As for whether private facilities can be profitable without grift, we seem to think that other grown-ups can accomplish those goals in the marketplace. I mean, we all get that detention facilities aren’t soda pop, but perhaps there’s a better answer than devoting 17% of the ICE detention system budget to guaranteed profits for people who can’t keep detainees alive and healthy when they do have them.

In the vast universe of better answers, one is to pay only for what we use. Now, I realize that would result in lower capacity. Government decisions to detain folks would be limited by available capacity, or we’d be forced to see tent cities. While tent cities aren’t such a great thing, being forced to see them, is. It tells you that something out of the ordinary is afoot, something that might merit your attention.

Another answer is to simply de-privatize the immigration detention system. I suppose that has its own costs. It would mean more career federal employees. I suppose those folks might be harder to lay off during down time. That’s a terrible problem to have, since those folks might get paychecks. A private company – well, it would lay off unneeded staff. Those flat rates and minimum guarantees would just flow to the shareholders. Paychecks for career federal employees would ruin all that, which is a serious problem with de-privatization. Taxpayers should be very concerned.

In the vast universe of better answers, one can also hope that the private detention lobbyists will get their comeuppances. I suppose that’s easier to do by de-privatizing the entire system, but let’s face it, lobbyists are a great return on investment. I looked up the numbers – for a few million here and there, companies are securing massive guaranteed profits. You’d have to chip away at a massive amount of grift to challenge that investment, so my dream of seeing laid-off private detention lobbyists weeping in the streets is unlikely to be realized. There’s always going to be something for those folks to do, since at some point the government must buy something from an outside source.

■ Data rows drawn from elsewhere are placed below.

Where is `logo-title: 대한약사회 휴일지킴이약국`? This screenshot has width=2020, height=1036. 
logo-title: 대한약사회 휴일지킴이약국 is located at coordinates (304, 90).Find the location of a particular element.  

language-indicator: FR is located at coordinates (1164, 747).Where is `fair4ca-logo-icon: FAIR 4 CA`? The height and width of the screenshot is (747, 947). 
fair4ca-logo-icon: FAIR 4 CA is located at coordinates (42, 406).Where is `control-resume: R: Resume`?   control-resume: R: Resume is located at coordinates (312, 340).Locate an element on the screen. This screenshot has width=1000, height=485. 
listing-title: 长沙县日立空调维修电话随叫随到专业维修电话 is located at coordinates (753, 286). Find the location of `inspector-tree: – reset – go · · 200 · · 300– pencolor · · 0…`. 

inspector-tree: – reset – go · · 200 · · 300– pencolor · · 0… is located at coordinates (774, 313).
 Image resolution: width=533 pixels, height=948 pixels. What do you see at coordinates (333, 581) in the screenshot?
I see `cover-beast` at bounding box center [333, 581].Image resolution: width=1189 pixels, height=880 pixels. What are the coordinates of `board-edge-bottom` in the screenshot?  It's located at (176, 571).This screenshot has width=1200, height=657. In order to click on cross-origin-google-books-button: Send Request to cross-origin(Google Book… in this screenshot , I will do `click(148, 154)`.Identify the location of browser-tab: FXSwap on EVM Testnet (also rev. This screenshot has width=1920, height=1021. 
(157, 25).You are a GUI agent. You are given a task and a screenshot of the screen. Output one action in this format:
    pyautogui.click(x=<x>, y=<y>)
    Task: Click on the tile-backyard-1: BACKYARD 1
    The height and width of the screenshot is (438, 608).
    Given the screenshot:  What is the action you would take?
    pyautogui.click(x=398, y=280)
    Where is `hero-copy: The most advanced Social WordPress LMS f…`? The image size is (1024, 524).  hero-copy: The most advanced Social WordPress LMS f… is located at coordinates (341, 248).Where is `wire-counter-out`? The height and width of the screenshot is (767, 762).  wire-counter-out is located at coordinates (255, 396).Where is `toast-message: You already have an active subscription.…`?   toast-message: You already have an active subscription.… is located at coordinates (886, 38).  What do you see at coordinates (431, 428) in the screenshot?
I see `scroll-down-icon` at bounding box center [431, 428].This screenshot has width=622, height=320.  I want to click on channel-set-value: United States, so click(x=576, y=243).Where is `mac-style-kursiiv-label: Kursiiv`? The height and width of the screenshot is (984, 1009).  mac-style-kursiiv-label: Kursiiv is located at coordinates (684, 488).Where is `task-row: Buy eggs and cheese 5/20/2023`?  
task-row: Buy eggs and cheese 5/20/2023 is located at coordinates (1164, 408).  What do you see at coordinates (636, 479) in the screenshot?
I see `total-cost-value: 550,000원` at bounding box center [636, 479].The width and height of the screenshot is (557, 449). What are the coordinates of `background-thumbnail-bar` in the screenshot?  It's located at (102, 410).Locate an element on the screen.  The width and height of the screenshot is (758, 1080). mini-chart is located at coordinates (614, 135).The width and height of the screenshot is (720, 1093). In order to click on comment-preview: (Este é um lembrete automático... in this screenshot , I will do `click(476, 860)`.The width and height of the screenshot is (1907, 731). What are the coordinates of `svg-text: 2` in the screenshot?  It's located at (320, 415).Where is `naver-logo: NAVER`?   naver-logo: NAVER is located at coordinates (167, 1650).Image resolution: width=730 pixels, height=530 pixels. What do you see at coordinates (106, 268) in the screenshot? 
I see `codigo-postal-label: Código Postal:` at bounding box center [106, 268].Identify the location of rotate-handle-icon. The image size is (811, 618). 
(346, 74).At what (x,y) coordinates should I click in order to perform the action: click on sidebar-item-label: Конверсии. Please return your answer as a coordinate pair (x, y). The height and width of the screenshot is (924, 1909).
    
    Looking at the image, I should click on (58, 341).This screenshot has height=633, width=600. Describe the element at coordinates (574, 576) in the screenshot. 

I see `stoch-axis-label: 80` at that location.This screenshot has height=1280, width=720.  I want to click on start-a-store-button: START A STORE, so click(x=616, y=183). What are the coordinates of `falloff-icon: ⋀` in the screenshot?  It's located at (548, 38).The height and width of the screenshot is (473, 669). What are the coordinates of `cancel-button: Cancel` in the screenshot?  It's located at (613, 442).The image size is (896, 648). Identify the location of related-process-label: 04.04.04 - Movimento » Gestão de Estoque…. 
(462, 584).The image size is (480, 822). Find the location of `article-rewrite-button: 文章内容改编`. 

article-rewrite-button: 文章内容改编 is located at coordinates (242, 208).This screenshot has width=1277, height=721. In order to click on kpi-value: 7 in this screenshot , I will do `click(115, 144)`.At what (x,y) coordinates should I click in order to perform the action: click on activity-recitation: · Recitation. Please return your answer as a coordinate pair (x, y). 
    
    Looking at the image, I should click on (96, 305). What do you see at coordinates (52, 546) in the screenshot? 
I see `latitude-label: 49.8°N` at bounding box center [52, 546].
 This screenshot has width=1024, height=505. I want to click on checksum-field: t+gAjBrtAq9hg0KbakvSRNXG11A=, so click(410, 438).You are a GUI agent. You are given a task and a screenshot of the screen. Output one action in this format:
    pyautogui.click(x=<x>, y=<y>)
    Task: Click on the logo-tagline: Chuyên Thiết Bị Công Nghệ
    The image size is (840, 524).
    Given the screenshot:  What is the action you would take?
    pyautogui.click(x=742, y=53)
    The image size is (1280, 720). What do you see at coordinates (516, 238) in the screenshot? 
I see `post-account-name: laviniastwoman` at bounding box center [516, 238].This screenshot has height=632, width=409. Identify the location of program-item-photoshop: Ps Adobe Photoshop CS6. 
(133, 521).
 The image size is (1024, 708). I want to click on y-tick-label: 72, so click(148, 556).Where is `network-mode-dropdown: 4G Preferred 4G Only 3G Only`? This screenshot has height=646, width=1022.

As I’ve said, I believe there is a universe of answers better than the one we’ve currently got. Do I know the best answer? Unlikely. That usually requires experimentation, something we’ve become lax about. That tends to happen when you get in bed with profit interests for decades on end. Gravy trains are mushy, sticky, sordid affairs that fear spillage and don’t appreciate innovation.

Of course, I’ve presented this in economic terms. Perhaps that’s a bit like, as Pinker might put it, showing up to a dinner invite with a fifty dollar bill in hand instead of a bottle of nice wine. Hell, it is that way.

But it’s for a purpose. I think it’s worth pointing out that we’re lining the pockets of people who cage up humans for a living. That those profiteers line the pockets of the politicians who tell us we need to put people in cages. That it’s all a dirty scam.

I am concerned that we have the capacity to place children while the immigration courts consider their cases. I recognize that some facilities are needed for the temporary protection of vulnerable people. I also think that migration will be one of the major human responses to climate change – it is projected to be in the hundreds of millions by 2050, and I think that’s a low estimate. I like President Bush’s idea that we should invest in expanding our administrative capacity. Making a more accurate, faster, more humane process seems like one of the many better ideas. Of course, we will need others.

Anything’s better than feasting on the poor.